18 Replies Latest reply: Jul 1, 2016 12:04 AM by Fikri Shihab RSS

    Count distinct based on number of events

    Fikri Shihab

      Hi Qlik Community,

       

      I need to create a chart and table where I need to count number of terminals that are bouncing (out of network or coming in to the network for very short time) and also another count based on different criteria, which is based on number of events (e.g. number of events where terminal is out of network within observation period).

       

      The key information in my table for this is as follows:

       

      Time Stamp, Terminal Id, Network status

       

      Time stamp periodicity is every 5 minutes (each row shows 5 minutes worth of information)

      The content of network status is IN_NETWORK or OUT of NETWORK, with some additional information (text) indicating how long the terminal is in the network.

       

       

       

      I'd like to count:

       

      1. Number of terminals which are bouncing (changing from in-network to out of network or vice versa within certain duration, e.g. 2 or 3 consecutive time stamp samples). Please note each row in the table is 5 minutes data, so 2 consecutive samples where terminal is out of network is 10 minutes.
      2. Number of  terminals which are out of network for 5 minutes ( 1 time stamp sample), 10 minutes ( 2 time stamp samples) and 15 minutes (3 time stamp samples), etc.  This does not need to be with the criteria as above (changing status from in to out or vice versa for certain duration)
      3. Table showing for each terminal number of times where it is out of network more than 10  minutes (e.g. 2 time stamp samples).


      The dimension will be Time stamp and the expression will be the above count. 

       

      What would be the right expression for the above?

       

      Appreciate any help on this.

        • Re: Count distinct based on number of events
          Manish Kachhia

          It would be better if you have provided few lines of sample data along with required output in (may be) excel file.

          It is difficult to work without data or prepare data ourselves to work.

            • Re: Count distinct based on number of events
              Fikri Shihab

              Hi,

               

              Please find attached a sample file. Please note that in this file, out of network is indicated by a text that contains word "UNDETECTED". The terminal status is the right name as opposed to network status in the original posting.  This first 3 columns are the area of interest.

              • Re: Count distinct based on number of events
                Fikri Shihab

                My immediate need is to count for the case no 2 above; Number of  terminals which are out of network for 5 minutes ( 1 time stamp sample), 10 minutes ( 2 time stamp samples) and 15 minutes (3 time stamp samples), etc.


                I tried this expression for 2 time stamp samples but did not display anything.


                count(DISTINCT{<[Terminal Age]={'=count("*UNDETECTED*")>2'}>}([Terminal Name]))
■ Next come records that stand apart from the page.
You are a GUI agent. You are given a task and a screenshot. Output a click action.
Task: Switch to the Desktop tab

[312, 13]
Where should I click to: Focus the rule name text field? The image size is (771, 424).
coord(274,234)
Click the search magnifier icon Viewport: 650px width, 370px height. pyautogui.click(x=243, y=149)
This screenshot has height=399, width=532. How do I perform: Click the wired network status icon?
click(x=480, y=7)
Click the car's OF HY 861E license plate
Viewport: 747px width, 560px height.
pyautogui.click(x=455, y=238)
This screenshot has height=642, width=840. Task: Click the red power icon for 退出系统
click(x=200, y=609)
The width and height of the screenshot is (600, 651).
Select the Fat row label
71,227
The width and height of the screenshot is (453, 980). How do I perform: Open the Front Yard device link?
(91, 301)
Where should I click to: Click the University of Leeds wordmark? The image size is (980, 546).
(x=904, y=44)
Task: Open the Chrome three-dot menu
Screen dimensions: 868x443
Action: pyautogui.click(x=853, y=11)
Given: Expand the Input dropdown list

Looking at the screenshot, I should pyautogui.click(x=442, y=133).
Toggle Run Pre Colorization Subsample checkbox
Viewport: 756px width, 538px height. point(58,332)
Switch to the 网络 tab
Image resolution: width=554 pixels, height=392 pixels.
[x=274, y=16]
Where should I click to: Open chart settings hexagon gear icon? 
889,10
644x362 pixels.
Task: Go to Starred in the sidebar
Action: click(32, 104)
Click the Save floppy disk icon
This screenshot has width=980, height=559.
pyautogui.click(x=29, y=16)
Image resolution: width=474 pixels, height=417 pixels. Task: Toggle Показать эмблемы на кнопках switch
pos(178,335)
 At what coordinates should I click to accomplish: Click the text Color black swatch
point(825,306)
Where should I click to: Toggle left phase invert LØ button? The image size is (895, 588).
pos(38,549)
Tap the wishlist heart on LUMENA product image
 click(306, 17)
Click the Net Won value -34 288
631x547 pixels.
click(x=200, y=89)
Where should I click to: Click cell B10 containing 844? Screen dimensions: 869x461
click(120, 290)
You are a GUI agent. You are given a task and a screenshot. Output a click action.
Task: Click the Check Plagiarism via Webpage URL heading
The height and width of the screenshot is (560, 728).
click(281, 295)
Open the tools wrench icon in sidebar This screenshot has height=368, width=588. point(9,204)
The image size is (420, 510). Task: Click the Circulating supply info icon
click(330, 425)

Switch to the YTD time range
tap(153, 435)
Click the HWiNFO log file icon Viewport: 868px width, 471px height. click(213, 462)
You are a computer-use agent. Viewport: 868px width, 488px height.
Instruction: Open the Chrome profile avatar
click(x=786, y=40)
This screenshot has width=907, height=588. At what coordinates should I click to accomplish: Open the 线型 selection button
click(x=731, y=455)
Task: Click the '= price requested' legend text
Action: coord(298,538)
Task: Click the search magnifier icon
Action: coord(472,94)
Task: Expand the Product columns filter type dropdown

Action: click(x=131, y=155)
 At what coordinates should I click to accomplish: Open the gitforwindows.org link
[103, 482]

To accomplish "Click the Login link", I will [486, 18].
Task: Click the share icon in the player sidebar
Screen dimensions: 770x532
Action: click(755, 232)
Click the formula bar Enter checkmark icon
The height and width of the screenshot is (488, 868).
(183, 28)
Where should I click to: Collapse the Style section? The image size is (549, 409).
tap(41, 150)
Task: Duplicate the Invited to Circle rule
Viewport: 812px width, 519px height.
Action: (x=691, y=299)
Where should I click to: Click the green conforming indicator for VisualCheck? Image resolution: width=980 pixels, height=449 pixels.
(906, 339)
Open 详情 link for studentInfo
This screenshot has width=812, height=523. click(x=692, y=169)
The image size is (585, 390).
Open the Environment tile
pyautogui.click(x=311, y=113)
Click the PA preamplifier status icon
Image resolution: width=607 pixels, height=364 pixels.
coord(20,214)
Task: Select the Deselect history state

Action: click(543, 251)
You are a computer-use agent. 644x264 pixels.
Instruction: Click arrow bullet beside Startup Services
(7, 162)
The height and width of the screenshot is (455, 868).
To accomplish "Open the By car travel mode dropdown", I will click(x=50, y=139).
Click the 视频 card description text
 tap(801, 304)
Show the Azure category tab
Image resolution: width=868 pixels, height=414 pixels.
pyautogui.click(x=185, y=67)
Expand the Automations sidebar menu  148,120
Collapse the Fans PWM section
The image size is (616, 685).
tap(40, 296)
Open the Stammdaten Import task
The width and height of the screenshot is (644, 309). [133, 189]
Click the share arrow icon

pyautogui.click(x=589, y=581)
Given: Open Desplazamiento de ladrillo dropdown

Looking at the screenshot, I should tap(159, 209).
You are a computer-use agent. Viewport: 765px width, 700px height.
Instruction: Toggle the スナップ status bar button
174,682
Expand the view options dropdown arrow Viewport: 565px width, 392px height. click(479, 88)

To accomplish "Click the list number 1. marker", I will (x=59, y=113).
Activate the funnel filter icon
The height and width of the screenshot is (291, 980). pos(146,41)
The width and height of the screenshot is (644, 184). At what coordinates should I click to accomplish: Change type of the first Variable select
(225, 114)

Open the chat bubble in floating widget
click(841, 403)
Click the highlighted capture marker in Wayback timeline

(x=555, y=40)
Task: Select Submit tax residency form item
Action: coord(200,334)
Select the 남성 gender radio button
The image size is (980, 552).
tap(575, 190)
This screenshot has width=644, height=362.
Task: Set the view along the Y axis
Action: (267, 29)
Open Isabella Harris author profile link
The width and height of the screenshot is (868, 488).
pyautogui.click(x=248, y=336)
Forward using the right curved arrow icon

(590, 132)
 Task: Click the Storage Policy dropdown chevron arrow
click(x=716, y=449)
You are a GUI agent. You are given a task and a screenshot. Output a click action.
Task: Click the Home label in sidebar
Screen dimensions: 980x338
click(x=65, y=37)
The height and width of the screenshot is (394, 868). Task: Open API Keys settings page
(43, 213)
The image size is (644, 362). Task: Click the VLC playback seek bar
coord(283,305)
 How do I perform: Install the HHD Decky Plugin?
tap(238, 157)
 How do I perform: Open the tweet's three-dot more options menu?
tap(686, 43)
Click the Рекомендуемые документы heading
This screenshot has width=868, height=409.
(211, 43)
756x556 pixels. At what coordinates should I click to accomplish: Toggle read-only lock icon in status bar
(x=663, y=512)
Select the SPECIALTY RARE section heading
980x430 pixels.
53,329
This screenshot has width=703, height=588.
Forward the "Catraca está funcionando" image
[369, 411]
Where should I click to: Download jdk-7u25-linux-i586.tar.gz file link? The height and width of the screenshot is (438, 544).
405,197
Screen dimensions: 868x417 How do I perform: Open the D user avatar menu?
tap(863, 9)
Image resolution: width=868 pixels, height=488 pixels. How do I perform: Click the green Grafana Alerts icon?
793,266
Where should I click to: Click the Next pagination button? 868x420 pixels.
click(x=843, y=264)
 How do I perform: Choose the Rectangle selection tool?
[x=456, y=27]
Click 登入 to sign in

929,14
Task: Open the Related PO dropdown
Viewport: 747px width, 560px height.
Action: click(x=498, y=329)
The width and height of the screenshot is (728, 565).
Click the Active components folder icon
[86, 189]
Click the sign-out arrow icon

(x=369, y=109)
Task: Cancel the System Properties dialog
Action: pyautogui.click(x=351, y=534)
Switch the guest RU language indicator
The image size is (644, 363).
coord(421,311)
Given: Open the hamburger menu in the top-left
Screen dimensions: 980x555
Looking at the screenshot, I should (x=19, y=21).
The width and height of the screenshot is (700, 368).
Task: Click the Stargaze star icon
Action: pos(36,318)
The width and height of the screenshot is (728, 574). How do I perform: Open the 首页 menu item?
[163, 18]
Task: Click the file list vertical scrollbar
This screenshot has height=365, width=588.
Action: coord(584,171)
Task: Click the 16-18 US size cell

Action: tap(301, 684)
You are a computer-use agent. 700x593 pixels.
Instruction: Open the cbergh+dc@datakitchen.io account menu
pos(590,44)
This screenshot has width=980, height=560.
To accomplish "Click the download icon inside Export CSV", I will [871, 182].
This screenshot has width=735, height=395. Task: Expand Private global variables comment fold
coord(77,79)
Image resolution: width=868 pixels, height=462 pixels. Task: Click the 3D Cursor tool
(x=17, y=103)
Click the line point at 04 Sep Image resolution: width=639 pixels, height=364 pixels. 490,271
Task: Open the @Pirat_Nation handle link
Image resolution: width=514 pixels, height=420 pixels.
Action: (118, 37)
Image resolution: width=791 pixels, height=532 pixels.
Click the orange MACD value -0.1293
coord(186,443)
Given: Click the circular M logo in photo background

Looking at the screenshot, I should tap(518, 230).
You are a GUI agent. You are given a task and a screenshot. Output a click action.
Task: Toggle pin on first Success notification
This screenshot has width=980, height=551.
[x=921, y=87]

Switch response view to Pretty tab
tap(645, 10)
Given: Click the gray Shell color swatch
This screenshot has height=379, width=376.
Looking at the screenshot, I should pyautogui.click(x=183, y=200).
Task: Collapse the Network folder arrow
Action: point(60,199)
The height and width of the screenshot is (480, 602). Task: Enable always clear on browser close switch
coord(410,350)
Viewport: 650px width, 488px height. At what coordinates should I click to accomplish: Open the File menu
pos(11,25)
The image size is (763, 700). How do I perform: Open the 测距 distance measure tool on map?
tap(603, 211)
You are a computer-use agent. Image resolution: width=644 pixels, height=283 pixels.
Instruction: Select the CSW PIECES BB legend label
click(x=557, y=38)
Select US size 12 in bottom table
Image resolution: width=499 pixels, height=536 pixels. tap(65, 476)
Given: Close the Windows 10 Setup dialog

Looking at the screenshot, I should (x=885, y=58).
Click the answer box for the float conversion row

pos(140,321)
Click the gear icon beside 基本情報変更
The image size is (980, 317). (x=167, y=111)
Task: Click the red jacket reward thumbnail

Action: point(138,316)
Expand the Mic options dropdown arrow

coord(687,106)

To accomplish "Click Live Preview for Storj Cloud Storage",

                Any suggestion?

                  • Re: Count distinct based on number of events
                    Fikri Shihab

                    Terminal Age above is actually terminal status column in my sample file.

                      • Re: Count distinct based on number of events
                        Digvijay Singh

                        You should use it like this -

                        =count(DISTINCT{<[Terminal Status]={"=count([Terminal Status]='*UNDETECTED*')>2"}>}[Terminal Id])

                         

                        But confused when I found that no terminal ID in your sample data is having more than one timestamp value, so couldn't understand how terminal ID count can be more than 1 UNDETECTED for more than 5 mins.

                         

                        But your above expression give positive result so I am trying to understand logic.

                          • Re: Count distinct based on number of events
                            Fikri Shihab

                            Hi Digvijay,

                             

                            Thank you for the correction of the syntax in my expression.

                             

                            Some of filed names are not correct in my expression above as I used different filed names in my real data (sorry, forgot to change it for the example file), but the idea is basically to count number of terminals that has undetected for more than 5 minutes, or 10 minutes or etc. (this can be variable inputs).

                             

                            Each time stamp is 5 minutes interval, so the intention is simply to count how many distinct terminals shows undetected more than let's say 10 minutes (which is associated with 2 time stamp samples)  over period of time (e.g. every 30 minutes, or 1 hour or a day).

                             

                            I tried =count(DISTINCT{<[Terminal Status]={"=count([Terminal Status]='*UNDETECTED*')>2"}>}[Terminal Id]) in my sample file and something similar in my real data and now it is showing something but not sure if the chart is even correct as the number seems hig.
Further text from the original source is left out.